* Problem to work on
With no addition or omission, return the entries below.

Collection entries:
********************

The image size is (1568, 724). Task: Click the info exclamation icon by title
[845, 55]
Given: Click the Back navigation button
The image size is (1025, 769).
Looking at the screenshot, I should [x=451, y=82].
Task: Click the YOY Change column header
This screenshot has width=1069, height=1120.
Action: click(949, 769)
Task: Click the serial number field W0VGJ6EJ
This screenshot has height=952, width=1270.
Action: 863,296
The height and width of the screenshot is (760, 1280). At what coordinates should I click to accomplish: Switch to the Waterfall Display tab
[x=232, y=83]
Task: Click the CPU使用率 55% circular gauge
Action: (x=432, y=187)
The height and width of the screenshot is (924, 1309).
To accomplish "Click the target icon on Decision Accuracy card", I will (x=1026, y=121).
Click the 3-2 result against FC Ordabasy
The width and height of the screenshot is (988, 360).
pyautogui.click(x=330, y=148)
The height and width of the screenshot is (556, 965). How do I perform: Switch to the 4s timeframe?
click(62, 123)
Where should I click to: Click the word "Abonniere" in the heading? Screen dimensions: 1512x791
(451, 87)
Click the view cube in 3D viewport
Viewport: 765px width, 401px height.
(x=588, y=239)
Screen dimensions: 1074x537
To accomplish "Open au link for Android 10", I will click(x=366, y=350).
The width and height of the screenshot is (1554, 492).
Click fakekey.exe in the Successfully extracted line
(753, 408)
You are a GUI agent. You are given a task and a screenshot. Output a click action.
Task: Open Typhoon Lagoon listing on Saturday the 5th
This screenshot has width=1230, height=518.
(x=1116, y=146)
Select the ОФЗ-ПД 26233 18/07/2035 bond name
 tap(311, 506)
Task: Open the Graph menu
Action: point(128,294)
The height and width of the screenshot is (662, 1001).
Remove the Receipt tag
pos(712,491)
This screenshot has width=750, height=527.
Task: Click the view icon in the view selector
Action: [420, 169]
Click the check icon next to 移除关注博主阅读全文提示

********************

* Answer area
The image size is (1568, 724). Task: Click the info exclamation icon by title
[845, 55]
Given: Click the Back navigation button
The image size is (1025, 769).
Looking at the screenshot, I should [x=451, y=82].
Task: Click the YOY Change column header
This screenshot has width=1069, height=1120.
Action: click(949, 769)
Task: Click the serial number field W0VGJ6EJ
This screenshot has height=952, width=1270.
Action: 863,296
The height and width of the screenshot is (760, 1280). At what coordinates should I click to accomplish: Switch to the Waterfall Display tab
[x=232, y=83]
Task: Click the CPU使用率 55% circular gauge
Action: (x=432, y=187)
The height and width of the screenshot is (924, 1309).
To accomplish "Click the target icon on Decision Accuracy card", I will (x=1026, y=121).
Click the 3-2 result against FC Ordabasy
The width and height of the screenshot is (988, 360).
pyautogui.click(x=330, y=148)
The height and width of the screenshot is (556, 965). How do I perform: Switch to the 4s timeframe?
click(62, 123)
Where should I click to: Click the word "Abonniere" in the heading? Screen dimensions: 1512x791
(451, 87)
Click the view cube in 3D viewport
Viewport: 765px width, 401px height.
(x=588, y=239)
Screen dimensions: 1074x537
To accomplish "Open au link for Android 10", I will click(x=366, y=350).
The width and height of the screenshot is (1554, 492).
Click fakekey.exe in the Successfully extracted line
(753, 408)
You are a GUI agent. You are given a task and a screenshot. Output a click action.
Task: Open Typhoon Lagoon listing on Saturday the 5th
This screenshot has width=1230, height=518.
(x=1116, y=146)
Select the ОФЗ-ПД 26233 18/07/2035 bond name
 tap(311, 506)
Task: Open the Graph menu
Action: point(128,294)
The height and width of the screenshot is (662, 1001).
Remove the Receipt tag
pos(712,491)
This screenshot has width=750, height=527.
Task: Click the view icon in the view selector
Action: [420, 169]
Click the check icon next to 移除关注博主阅读全文提示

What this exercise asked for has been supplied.